[Zitierter Abschnitt]:
══════════════════════════════
Auch Sebastian Leitsch ist von der Unterstützung der Fuldaer Bürger besonders begeistert. "Es war wunderbar, wieviel Zuneigung die Menschen hier den Bewohnern der Zeltstadt entgegengebracht haben. Für die Kinder wurden uns direkt Spielsachen zur Verfügung gestellt", erzählt der 30-Jährige. Zudem sei die Zusammenarbeit mit der Stadt positiv verlaufen. "Viele der Camp-Bewohner haben von der Stadt bereitgestellte Stadtpläne in Anspruch genommen. So erfuhren sie, wo sie überhaupt gelandet sind, und konnten nach all den Strapazen etwas Schönes erleben", erzählt er. Für Leitsch selbst ist es sein christlicher Glaube, der ihn motiviert, sich in einer katholischen Organisation für die Hilfesuchenden zu engagieren. Schon als Jugendlicher war er bei den Maltesern aktiv, für die er bis heute mehrere Stunden in der Woche arbeitet. Er half zunächst beim Aufbau der Zelte mit und war dann als "Zugführer" verantwortlich für die Organisation der Bereiche Technik, Betreuung und Versorgung. "Meinen Glauben zu leben und dem Nächsten zu helfen, sind zwei Dinge, die für mich zusammengehören. So habe ich bei den Maltesern meine Heimat gefunden", erklärt er seinen Einsatz.
══════════════════════════════
[Verfügbare Daten]:
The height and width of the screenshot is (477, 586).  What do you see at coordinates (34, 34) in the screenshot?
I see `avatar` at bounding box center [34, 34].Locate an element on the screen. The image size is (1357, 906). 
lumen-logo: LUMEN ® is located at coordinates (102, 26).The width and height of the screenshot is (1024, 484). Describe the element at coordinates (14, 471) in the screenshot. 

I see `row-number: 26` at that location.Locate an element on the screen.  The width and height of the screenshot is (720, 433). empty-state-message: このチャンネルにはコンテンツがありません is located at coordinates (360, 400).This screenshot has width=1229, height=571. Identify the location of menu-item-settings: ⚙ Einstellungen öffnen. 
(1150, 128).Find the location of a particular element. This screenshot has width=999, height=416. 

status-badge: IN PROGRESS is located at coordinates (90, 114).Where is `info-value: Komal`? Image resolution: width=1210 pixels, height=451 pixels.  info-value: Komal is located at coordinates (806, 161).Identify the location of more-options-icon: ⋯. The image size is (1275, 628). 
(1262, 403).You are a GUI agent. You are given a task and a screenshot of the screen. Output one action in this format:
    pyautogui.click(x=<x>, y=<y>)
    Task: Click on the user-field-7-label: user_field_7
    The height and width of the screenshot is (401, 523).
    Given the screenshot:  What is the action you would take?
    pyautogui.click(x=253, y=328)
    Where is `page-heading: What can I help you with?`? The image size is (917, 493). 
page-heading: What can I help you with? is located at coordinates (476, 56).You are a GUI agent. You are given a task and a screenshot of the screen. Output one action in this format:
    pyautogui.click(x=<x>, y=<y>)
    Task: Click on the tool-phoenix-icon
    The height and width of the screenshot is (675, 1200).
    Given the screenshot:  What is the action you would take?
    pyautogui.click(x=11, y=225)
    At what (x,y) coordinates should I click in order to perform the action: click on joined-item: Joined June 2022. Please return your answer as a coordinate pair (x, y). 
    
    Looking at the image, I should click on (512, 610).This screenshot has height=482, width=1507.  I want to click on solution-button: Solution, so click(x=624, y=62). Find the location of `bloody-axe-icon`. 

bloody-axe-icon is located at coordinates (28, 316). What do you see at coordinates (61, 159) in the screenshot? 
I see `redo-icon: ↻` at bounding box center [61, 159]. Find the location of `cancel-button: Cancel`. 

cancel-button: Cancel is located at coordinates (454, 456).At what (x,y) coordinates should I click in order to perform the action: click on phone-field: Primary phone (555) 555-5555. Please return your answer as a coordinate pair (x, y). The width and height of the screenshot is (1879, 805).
══════════════════════════════
[Arbeitsaufträge]:
[a] Beantworten Sie anhand des zitierten Abschnitts die folgenden Fragen:
(i) Wie alt ist Sebastian Leitsch?
(ii) Was wurde für die Kinder direkt zur Verfügung gestellt?
(iii) Was motiviert Leitsch nach eigener Aussage zu seinem Engagement?
[b] Nennen Sie alle Bereiche, für deren Organisation Leitsch laut dem zitierten Abschnitt als „Zugführer“ verantwortlich war.
Maßgeblich ist allein der zitierte Abschnitt.

[Schriftliche Antworten]:
[a]
(i) Sebastian Leitsch ist 30 Jahre alt.
(ii) Für die Kinder wurden direkt Spielsachen zur Verfügung gestellt.
(iii) Ihn motiviert sein christlicher Glaube.

[b] Er war für die Bereiche Technik, Betreuung und Versorgung verantwortlich.